2. The nurse is conducting intake interviews of children at a city clinic. Which child is most susceptible to contracting lead poisoning?
- A. An 8-year-old living in a housing project.
- B. A 2-year-old playing on aging playground equipment.
- C. An adolescent working in a paint factory.
- D. A 10-year-old with Type 1 diabetes.
Correct answer: B
Rationale: The correct answer is B. Young children, like the 2-year-old playing on aging playground equipment, are more susceptible to lead poisoning from environmental sources due to their behaviors like hand-to-mouth contact and exploratory behaviors. Choices A, C, and D are less likely to be at high risk for lead poisoning compared to young children due to differences in exposure levels and behaviors related to potential sources of lead contamination.
3. A client with Crohn's disease reports diarrhea. What intervention should the nurse implement?
- A. Instruct the client to drink clear fluids and avoid solid foods.

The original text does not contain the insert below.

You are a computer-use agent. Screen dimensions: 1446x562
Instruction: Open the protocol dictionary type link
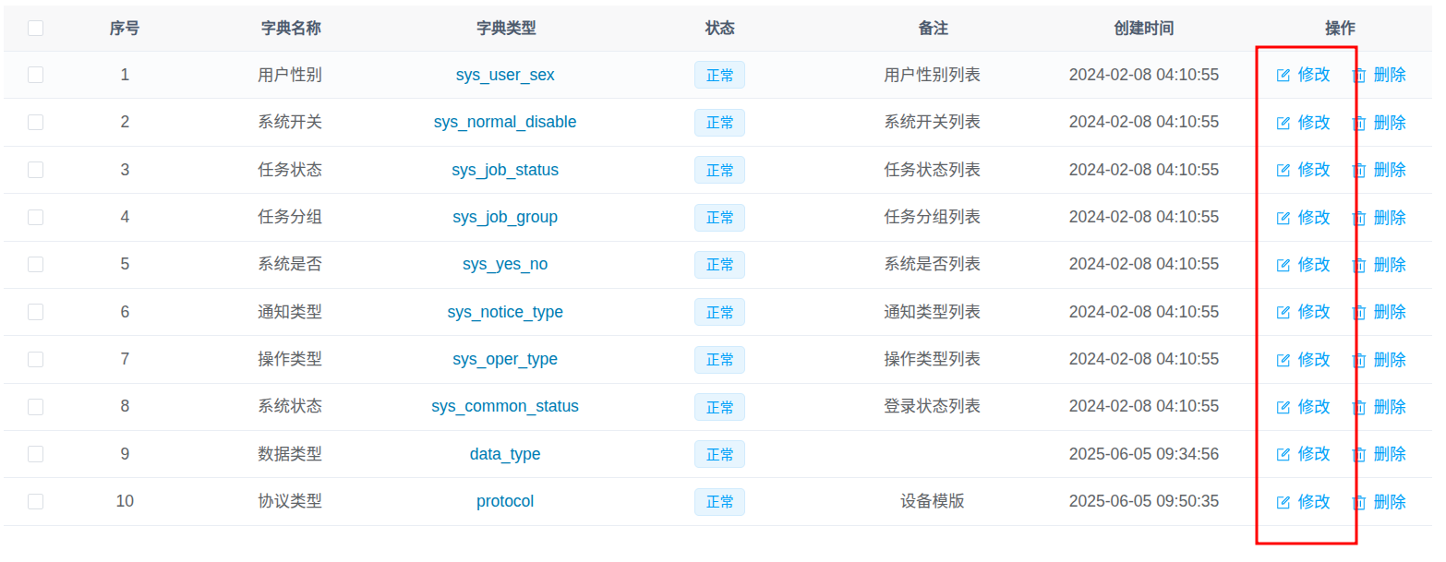click(x=504, y=501)
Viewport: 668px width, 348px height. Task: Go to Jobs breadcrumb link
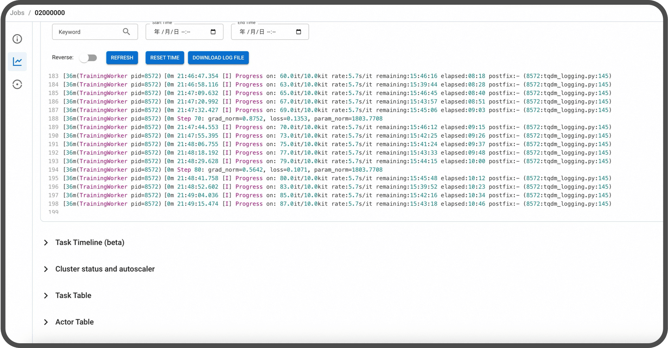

- B. Administer antidiarrheal medication as prescribed.
- C. Encourage a high-fiber diet and regular physical activity.
- D. Restrict fluid intake and monitor electrolytes.
Correct answer: C
Rationale: The correct intervention for a client with Crohn's disease reporting diarrhea is to encourage a high-fiber diet and regular physical activity. A high-fiber diet helps manage diarrhea in Crohn's disease by adding bulk to the stool and promoting more regular bowel movements. Instructing the client to drink clear fluids and avoid solid foods (Choice A) may not be appropriate as it can further exacerbate diarrhea. Administering antidiarrheal medication (Choice B) without addressing the underlying cause may not be the best initial approach. Encouraging a high-fiber diet and physical activity (Choice C) is beneficial for managing symptoms. Restricting fluid intake and monitoring electrolytes (Choice D) is not recommended as it can lead to dehydration, which is a concern in clients with diarrhea.
4. The nurse is assessing a client with a history of schizophrenia who reports feeling sedated after starting a new antipsychotic medication. Which intervention is most appropriate?
- A. Reassure the client that sedation will subside with continued use
- B. Instruct the client to take the medication at bedtime
- C. Teach the client to take the medication with food
- D. Consult the healthcare provider to reduce the dosage
Correct answer: B
Rationale: Instructing the client to take the medication at bedtime is the most appropriate intervention. Taking antipsychotic medications at bedtime can help reduce the impact of sedation on the client's daily activities. This approach allows the client to sleep through the sedative effects. Choice A is incorrect because just reassuring the client may not address the immediate issue of sedation. Choice C is incorrect as taking the medication with food does not directly address the sedation concern. Choice D is not the first-line intervention; adjusting the dosage should be done by the healthcare provider after assessing the client's response to the medication.
5. The nurse is caring for a client who requires a mechanical ventilator for breathing. The high-pressure alarm goes off on the ventilator. What is the first action the nurse should perform?
- A. Disconnect the client from the ventilator and use a manual resuscitation bag
- B. Perform a quick assessment of the client's condition
- C. Call the respiratory therapist for help
- D. Press the alarm reset button on the ventilator
Correct answer: B
Rationale: The correct answer is to perform a quick assessment of the client's condition when the high-pressure alarm goes off on the ventilator. This assessment is crucial to determine the cause of the alarm and the client's current status. Option A is incorrect because disconnecting the client from the ventilator without assessing the situation can be harmful. Option C is incorrect as the nurse should first assess the client before seeking additional help. Option D is incorrect because resetting the alarm without understanding the underlying issue may lead to potential risks to the client.